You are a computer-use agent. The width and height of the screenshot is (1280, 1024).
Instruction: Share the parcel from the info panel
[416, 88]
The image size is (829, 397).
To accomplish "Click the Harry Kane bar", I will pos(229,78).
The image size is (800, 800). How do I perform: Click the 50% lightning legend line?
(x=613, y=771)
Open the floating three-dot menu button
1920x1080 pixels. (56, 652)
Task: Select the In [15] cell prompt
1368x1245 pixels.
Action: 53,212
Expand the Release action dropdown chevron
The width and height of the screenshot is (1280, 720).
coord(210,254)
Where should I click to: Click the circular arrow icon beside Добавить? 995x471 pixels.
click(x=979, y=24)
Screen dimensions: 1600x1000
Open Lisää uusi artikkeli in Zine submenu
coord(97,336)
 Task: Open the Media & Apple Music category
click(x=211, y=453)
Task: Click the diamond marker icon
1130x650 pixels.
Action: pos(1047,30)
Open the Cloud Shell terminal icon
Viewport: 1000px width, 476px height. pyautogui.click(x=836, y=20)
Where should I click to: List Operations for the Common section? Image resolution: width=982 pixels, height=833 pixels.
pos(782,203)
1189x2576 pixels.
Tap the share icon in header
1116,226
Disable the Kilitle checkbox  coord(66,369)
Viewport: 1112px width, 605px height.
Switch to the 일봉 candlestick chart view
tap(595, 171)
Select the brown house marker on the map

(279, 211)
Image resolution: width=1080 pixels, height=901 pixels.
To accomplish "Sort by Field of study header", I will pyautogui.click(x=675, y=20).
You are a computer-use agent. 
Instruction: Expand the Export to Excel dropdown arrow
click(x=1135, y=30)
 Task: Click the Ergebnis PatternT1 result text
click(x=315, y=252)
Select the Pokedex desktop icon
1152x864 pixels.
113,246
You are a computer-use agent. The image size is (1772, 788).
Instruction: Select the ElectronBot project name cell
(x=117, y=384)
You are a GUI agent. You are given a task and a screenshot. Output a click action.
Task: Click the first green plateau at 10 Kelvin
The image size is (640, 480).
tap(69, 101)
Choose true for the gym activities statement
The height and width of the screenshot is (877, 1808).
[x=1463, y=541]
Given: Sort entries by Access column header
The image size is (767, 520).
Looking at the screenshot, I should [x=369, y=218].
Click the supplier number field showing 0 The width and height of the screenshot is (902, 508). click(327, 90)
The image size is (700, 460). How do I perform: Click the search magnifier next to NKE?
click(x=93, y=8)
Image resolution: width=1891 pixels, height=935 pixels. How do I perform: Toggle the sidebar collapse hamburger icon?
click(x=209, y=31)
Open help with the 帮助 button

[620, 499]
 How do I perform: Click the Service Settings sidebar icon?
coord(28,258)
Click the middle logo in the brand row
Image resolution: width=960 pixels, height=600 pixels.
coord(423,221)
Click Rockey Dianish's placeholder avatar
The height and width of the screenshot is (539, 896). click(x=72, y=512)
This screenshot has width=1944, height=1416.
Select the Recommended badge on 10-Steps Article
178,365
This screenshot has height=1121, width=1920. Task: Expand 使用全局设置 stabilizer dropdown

--

Try it: Begin with the line holding "Select the Recommended" and end with the last line of the material. Copy all of them exactly.

Solved problem:
Select the Recommended badge on 10-Steps Article
178,365
This screenshot has height=1121, width=1920. Task: Expand 使用全局设置 stabilizer dropdown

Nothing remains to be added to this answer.